» What is expected: Provide only the number of lines in the records where "agent" appears.

[Stored data entries]
Segment Open

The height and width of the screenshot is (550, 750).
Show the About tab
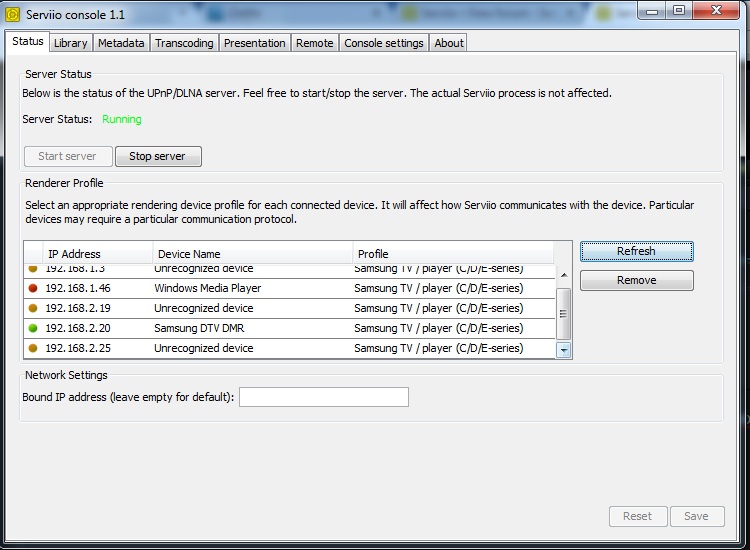coord(449,43)
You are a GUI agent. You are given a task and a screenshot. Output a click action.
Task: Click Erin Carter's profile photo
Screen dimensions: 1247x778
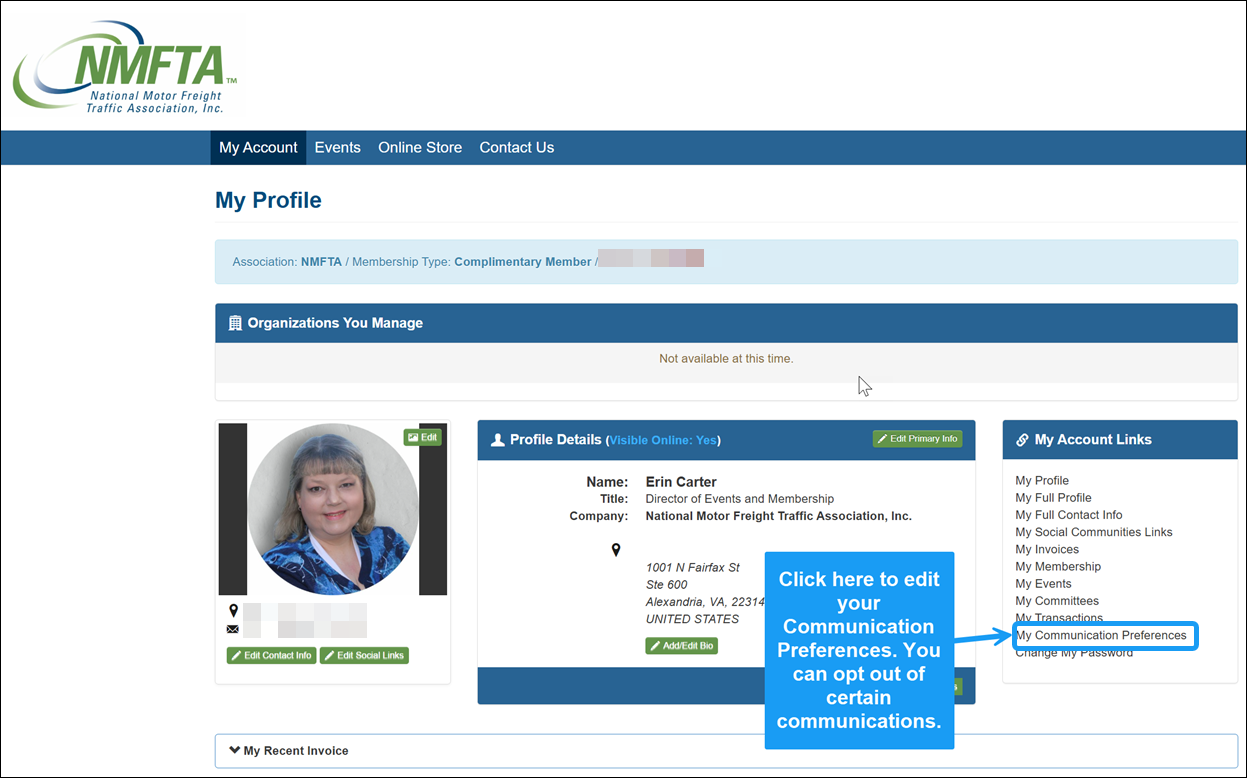click(333, 509)
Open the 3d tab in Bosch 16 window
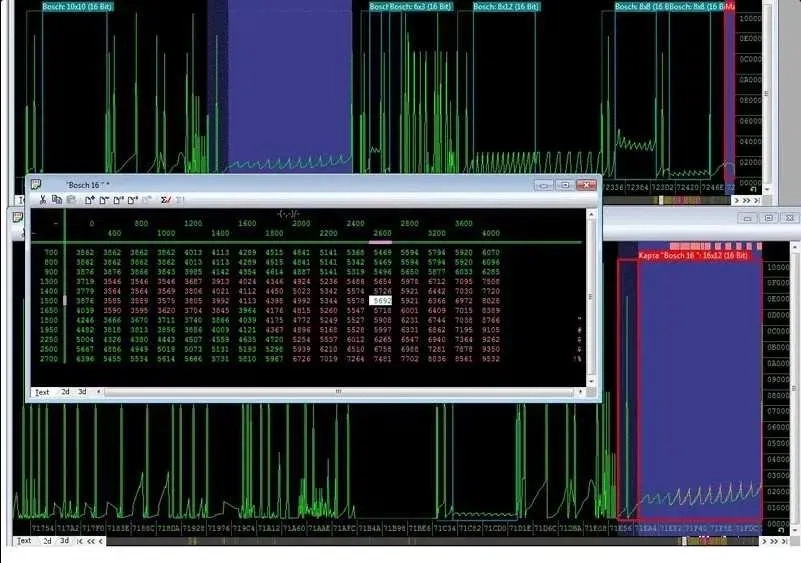 (x=83, y=392)
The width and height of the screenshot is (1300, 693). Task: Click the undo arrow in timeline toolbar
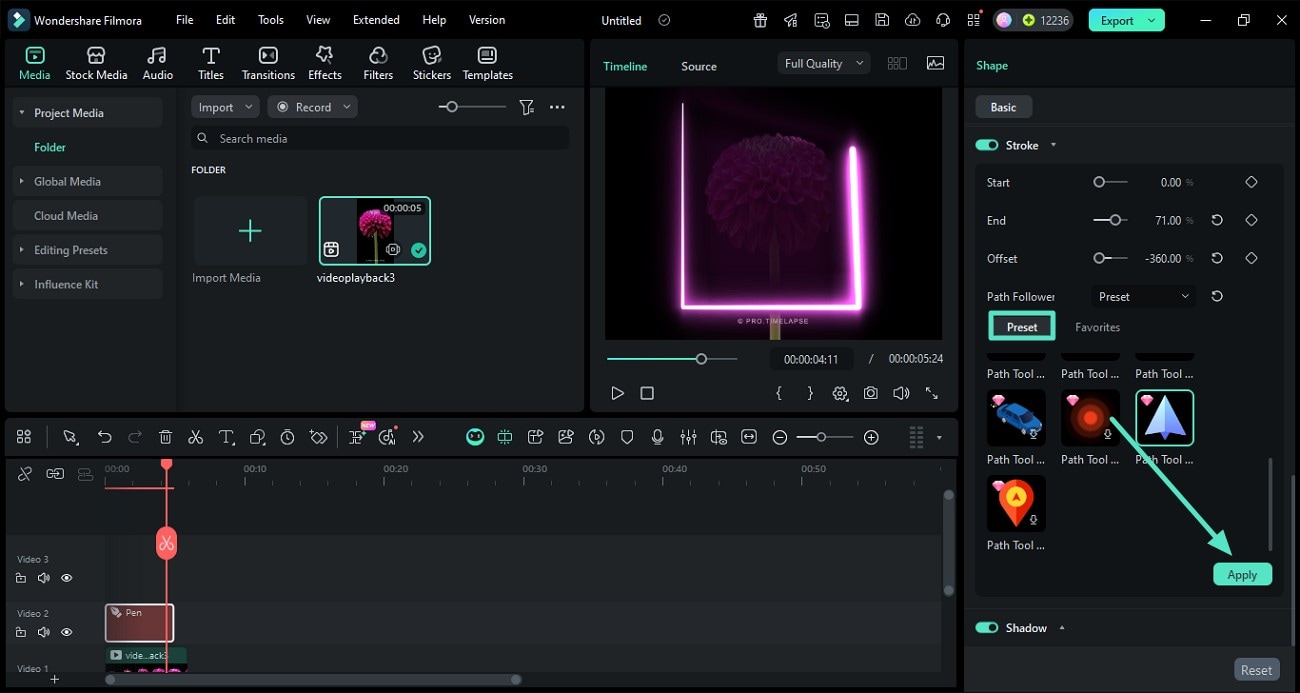pos(104,437)
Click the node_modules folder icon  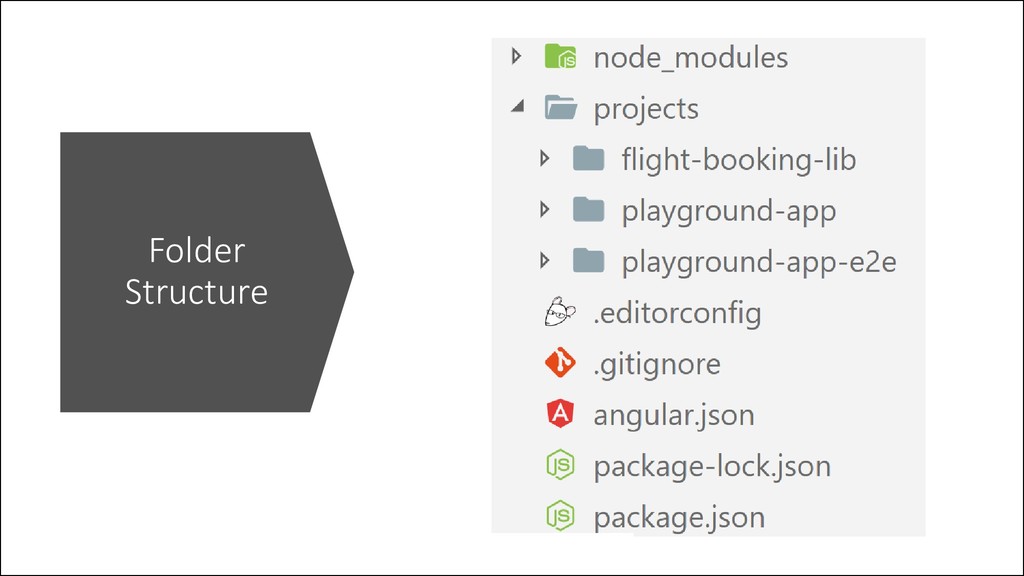560,57
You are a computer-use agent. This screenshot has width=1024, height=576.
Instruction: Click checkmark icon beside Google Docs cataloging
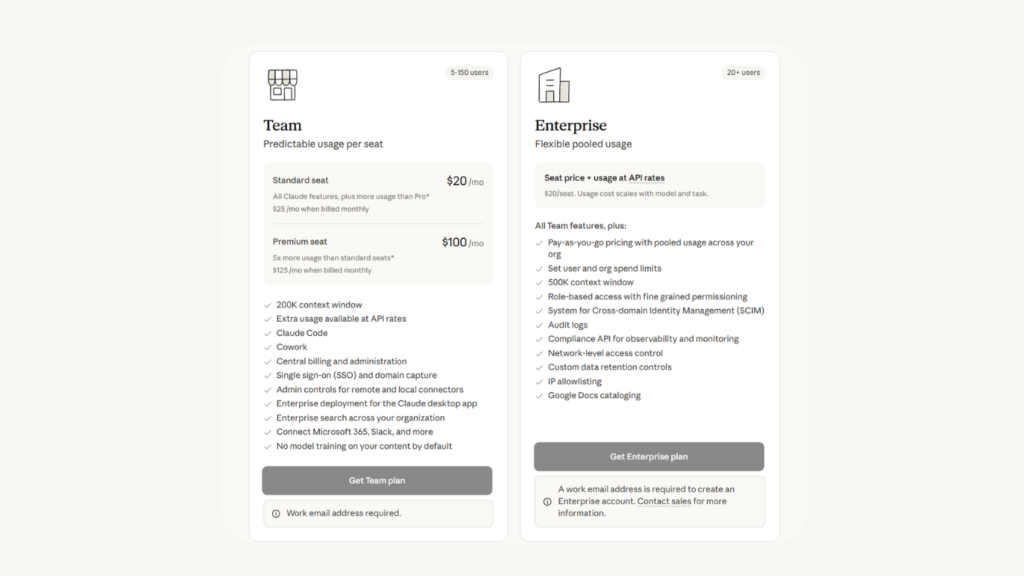pos(539,395)
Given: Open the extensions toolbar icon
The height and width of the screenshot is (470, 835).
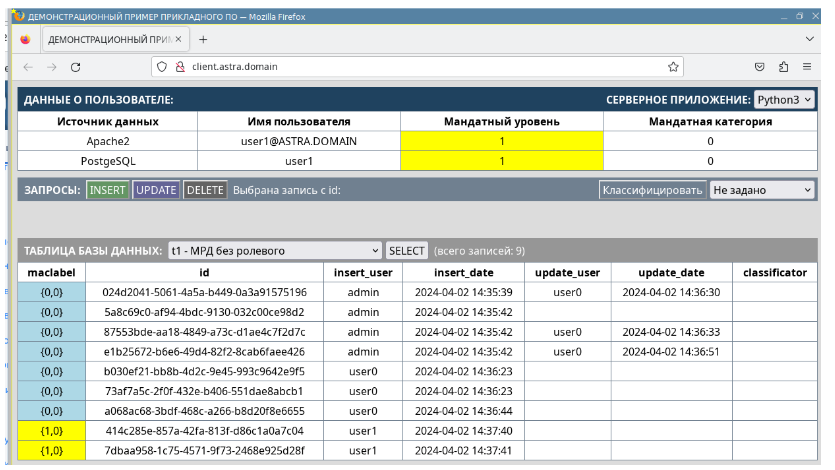Looking at the screenshot, I should (x=784, y=67).
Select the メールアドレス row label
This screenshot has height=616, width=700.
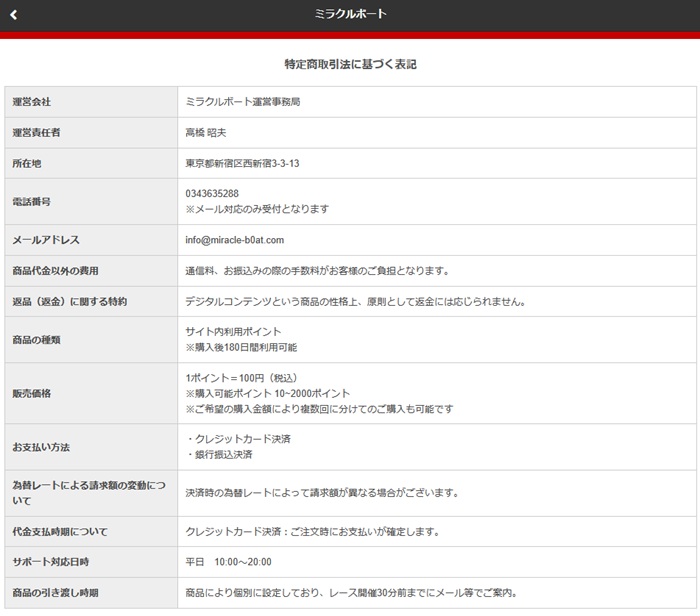tap(45, 240)
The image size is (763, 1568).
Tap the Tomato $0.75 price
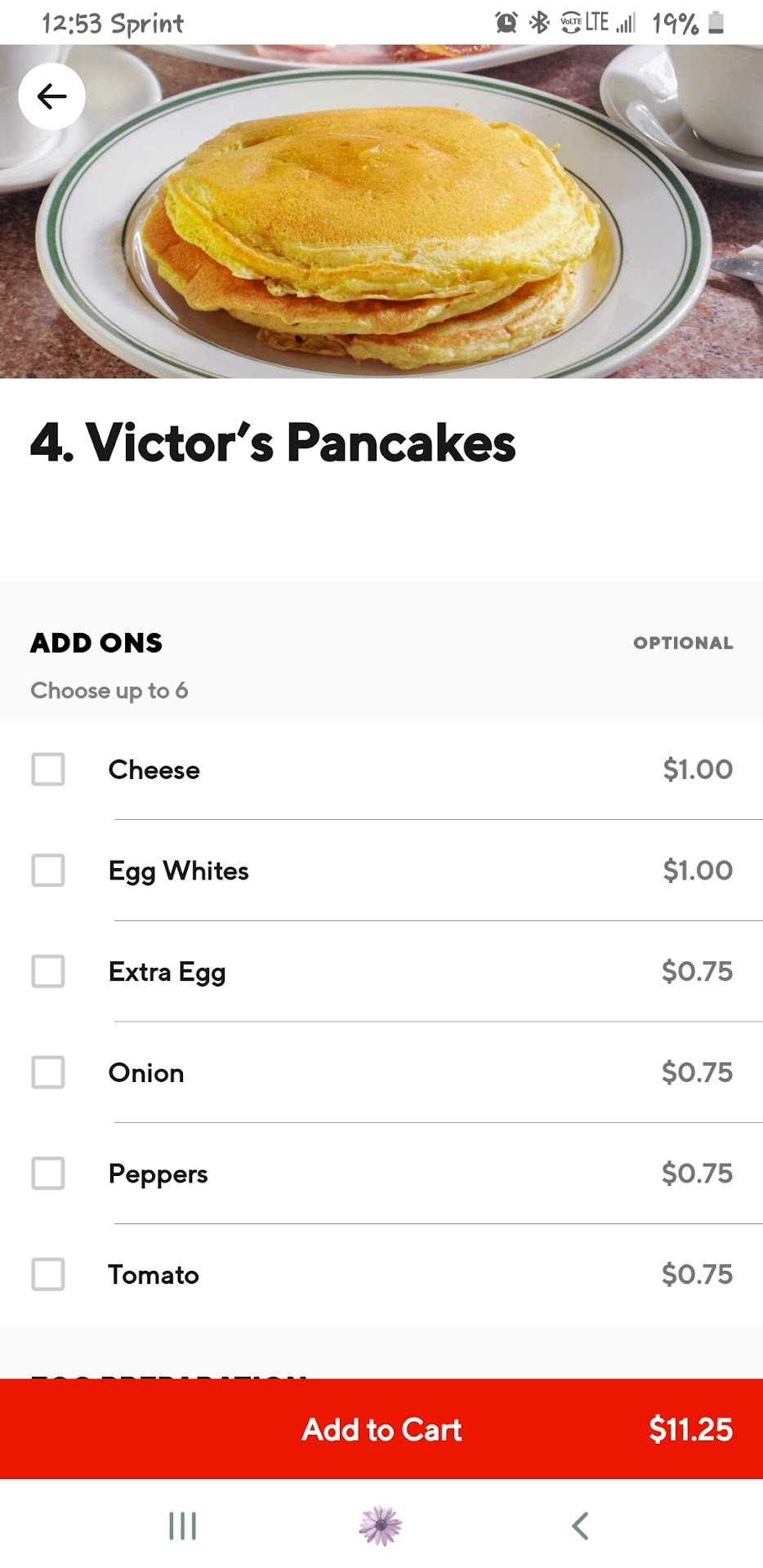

Segment Closed

» Your response: 2